An ED source related to the development told IANS, “We will examine the documents of Amazon, as it has been alleged that it favoured big sellers on its India platform, and used them to maneuver around rules meant to protect the country’s small retailers from getting crushed by e-commerce giants, internal documents show.”

This will be the second time in the span of 20 days that the ED will be probing the e-commerce giant in India. In January, the ED had initiated a probe against Amazon for Foreign Exchange Management Act (FEMA) violations.

The probe is being conducted under various sections of FEMA after the central probe agency recently received a communication from the Union Commerce Ministry seeking “necessary action” against e-commerce players like Amazon and Flipkart pertaining to certain multi-brand retail businesses and an observation made by the Delhi High Court in relation to Amazon.

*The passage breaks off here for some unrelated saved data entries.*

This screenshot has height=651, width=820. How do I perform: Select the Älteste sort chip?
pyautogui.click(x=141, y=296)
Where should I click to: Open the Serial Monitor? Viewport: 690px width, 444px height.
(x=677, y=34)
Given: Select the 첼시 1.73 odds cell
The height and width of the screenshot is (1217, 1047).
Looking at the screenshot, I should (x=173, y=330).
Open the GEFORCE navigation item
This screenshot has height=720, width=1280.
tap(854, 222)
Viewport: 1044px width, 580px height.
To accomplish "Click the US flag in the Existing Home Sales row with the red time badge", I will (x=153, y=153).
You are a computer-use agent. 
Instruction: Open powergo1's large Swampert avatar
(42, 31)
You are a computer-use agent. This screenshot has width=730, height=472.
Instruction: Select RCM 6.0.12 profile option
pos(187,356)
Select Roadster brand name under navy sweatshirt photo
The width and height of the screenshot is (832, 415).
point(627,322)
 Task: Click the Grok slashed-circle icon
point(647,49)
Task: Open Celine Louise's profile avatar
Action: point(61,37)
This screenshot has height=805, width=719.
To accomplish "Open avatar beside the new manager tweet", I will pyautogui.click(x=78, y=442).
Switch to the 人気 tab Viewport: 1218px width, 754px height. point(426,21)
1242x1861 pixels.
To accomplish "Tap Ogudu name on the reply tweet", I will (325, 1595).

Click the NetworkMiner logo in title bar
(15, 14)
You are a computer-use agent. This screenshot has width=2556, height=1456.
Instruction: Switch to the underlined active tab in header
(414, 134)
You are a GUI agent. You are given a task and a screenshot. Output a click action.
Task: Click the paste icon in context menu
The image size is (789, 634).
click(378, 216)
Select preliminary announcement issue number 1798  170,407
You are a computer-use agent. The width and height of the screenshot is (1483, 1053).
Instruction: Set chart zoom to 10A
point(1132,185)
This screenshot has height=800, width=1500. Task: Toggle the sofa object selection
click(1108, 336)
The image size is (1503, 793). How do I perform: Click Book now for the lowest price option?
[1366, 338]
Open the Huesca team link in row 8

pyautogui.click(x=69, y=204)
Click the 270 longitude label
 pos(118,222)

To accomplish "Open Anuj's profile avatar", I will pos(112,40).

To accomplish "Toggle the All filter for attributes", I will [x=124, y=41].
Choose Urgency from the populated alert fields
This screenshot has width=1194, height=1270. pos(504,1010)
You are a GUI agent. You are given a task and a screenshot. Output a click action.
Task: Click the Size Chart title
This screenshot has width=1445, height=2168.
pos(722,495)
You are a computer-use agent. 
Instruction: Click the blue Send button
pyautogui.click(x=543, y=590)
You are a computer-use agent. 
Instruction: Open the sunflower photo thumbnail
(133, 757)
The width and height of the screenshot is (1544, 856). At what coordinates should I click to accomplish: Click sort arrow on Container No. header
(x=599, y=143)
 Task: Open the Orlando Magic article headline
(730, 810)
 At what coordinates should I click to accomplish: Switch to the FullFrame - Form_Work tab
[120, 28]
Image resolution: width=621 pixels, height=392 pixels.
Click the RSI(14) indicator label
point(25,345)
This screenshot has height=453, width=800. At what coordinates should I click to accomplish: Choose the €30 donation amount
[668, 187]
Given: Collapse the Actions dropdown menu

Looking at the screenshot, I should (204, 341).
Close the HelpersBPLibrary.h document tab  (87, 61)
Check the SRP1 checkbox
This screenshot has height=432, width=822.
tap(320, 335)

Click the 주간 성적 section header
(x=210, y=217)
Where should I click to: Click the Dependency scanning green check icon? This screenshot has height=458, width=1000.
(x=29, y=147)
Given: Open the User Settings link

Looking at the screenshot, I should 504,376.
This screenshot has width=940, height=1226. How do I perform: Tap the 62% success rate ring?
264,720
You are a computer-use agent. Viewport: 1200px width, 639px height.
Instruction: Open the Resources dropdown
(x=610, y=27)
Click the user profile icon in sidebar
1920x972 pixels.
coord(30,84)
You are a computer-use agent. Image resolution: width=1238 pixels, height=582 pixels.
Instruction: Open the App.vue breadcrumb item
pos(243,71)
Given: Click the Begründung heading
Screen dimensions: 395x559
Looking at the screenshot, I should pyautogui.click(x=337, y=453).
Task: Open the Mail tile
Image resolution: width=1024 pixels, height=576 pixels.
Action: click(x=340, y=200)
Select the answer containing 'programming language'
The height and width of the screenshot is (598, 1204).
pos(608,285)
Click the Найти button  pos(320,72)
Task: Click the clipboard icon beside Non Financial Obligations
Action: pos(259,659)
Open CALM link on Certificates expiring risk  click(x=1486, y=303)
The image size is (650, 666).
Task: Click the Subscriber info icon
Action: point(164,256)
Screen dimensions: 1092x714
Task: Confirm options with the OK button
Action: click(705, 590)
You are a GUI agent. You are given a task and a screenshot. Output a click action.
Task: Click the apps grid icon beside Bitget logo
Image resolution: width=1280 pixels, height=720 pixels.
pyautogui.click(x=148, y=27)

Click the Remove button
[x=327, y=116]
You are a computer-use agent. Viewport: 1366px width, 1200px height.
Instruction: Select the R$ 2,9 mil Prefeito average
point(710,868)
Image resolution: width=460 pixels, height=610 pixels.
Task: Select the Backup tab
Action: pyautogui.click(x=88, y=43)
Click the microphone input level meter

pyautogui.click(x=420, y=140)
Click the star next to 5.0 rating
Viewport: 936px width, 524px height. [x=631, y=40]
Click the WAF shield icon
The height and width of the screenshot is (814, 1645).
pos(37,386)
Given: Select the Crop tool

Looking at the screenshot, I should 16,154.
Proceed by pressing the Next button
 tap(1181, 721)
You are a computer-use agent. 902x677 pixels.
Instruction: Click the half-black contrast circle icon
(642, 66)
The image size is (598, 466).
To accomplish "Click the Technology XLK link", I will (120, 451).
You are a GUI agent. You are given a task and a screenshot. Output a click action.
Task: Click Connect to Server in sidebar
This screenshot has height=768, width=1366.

The source said that the financial probe agency’s examination of documents is based on the report of a global newswire, which reported that it dodged India’s regulators.

The report said that two sellers on the e-commerce giant’s India platform – merchants in which Amazon had indirect equity stakes – accounted for around 35 per cent of the platform’s sales revenue in early 2019. It means some 35 of Amazon’s more than 400,000 sellers in India at the time accounted for around two-third of its online sales.

The source, however, refused to share further details.